**What you are asked to do**
Tally every line in the data that has the word "axis" and report only the total.

Pixel coordinate grounding data

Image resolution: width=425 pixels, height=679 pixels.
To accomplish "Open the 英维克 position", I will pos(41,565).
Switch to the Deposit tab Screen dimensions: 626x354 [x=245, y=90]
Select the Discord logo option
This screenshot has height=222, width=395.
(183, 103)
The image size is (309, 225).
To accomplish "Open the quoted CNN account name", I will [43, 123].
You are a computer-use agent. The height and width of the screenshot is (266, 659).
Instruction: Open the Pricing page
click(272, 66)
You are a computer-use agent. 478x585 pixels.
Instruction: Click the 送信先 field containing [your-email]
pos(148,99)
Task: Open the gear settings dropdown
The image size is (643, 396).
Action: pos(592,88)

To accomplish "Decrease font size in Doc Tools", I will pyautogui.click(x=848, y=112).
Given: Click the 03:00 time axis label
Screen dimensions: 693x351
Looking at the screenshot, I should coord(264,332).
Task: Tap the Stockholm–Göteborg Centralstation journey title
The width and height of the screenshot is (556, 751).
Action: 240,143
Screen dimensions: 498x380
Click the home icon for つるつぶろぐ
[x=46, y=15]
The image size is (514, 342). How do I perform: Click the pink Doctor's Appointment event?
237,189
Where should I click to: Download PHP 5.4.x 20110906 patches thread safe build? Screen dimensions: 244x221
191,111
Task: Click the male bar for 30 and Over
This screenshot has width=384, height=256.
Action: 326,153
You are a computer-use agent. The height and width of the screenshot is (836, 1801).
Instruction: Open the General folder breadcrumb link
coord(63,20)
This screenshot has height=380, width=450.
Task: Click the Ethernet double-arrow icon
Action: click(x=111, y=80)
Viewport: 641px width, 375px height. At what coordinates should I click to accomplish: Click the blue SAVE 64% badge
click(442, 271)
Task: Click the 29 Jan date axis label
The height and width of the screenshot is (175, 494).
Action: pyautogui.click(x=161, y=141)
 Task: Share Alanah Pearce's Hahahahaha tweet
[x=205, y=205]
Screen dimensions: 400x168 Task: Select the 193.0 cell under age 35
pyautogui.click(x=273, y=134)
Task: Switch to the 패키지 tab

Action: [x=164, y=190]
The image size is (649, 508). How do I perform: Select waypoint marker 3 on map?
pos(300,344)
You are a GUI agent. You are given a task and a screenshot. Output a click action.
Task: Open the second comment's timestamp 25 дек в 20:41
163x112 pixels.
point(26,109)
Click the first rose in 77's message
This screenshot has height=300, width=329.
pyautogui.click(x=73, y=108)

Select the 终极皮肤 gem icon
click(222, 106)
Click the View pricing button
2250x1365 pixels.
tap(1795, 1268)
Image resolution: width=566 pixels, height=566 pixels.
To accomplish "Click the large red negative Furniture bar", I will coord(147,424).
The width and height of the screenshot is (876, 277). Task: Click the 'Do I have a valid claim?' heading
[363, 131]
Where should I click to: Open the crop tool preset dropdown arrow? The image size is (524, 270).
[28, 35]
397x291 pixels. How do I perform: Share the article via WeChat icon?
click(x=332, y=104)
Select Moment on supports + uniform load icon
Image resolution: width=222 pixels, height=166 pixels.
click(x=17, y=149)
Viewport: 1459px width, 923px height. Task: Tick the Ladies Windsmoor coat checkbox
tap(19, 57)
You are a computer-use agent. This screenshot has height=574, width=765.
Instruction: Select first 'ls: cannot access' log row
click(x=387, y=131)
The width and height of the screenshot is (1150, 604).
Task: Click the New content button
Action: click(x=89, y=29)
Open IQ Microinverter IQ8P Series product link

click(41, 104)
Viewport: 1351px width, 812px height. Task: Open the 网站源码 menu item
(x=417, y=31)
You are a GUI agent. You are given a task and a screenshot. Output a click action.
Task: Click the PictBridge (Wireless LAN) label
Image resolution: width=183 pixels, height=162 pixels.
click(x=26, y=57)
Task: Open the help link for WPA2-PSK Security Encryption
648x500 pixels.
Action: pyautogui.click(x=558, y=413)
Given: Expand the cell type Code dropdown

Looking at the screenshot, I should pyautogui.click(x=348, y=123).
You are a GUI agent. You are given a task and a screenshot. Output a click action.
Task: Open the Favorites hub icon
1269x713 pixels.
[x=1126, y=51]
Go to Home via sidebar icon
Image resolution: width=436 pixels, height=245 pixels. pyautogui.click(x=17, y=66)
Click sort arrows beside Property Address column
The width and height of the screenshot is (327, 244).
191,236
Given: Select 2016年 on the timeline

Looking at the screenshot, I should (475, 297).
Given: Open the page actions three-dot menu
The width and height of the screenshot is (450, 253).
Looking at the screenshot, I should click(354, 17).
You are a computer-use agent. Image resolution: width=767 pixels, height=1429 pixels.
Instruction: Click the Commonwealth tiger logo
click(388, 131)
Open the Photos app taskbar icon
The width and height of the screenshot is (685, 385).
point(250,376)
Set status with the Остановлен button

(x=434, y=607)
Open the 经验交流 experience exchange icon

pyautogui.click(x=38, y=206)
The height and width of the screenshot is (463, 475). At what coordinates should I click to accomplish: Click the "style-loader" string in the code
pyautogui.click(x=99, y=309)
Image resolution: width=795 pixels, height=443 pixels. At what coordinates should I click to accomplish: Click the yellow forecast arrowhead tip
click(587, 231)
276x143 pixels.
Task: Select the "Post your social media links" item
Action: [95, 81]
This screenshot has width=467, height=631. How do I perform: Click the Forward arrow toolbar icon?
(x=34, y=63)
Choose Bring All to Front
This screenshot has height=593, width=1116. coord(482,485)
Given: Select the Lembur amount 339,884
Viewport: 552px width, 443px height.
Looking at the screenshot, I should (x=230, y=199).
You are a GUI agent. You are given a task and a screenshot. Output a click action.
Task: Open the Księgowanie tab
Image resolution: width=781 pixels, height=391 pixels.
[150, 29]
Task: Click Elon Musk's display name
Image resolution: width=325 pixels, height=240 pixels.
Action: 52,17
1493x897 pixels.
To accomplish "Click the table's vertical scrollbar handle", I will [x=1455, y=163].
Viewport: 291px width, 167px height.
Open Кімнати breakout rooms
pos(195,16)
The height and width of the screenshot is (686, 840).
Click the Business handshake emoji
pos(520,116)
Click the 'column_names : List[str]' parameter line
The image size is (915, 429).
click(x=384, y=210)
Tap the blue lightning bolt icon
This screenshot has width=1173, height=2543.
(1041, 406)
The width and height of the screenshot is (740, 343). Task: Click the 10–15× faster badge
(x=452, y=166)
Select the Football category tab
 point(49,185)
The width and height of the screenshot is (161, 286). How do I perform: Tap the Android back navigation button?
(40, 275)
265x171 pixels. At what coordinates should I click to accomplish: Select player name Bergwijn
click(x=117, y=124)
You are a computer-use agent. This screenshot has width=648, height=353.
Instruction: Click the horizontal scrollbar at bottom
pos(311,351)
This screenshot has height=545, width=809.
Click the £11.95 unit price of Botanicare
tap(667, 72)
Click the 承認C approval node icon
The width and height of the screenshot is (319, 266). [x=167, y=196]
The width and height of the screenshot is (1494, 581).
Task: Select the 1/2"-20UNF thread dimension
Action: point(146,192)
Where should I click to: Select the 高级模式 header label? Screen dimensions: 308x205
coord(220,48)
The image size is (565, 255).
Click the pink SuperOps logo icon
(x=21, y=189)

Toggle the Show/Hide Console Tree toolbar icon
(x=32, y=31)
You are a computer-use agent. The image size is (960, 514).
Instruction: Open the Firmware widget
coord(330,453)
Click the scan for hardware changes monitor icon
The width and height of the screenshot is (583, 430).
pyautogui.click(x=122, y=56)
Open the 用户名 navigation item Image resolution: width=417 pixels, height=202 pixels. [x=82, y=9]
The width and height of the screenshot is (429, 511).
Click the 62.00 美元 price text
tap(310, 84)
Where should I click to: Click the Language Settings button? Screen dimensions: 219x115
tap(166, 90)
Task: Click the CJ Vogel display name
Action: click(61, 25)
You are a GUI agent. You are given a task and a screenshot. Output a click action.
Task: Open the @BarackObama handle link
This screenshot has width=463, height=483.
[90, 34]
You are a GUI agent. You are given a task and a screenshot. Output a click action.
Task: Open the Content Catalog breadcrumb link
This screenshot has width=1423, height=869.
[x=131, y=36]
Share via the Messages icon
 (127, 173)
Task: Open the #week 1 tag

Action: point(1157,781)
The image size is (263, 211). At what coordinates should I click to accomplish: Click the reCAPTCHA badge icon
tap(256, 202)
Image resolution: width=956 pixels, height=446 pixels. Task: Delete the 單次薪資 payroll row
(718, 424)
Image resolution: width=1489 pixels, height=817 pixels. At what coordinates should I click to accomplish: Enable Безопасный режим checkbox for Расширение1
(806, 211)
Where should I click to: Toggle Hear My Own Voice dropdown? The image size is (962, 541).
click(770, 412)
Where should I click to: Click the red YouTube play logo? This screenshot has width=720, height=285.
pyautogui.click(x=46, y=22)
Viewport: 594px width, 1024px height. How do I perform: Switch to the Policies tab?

**Result for this exercise**
2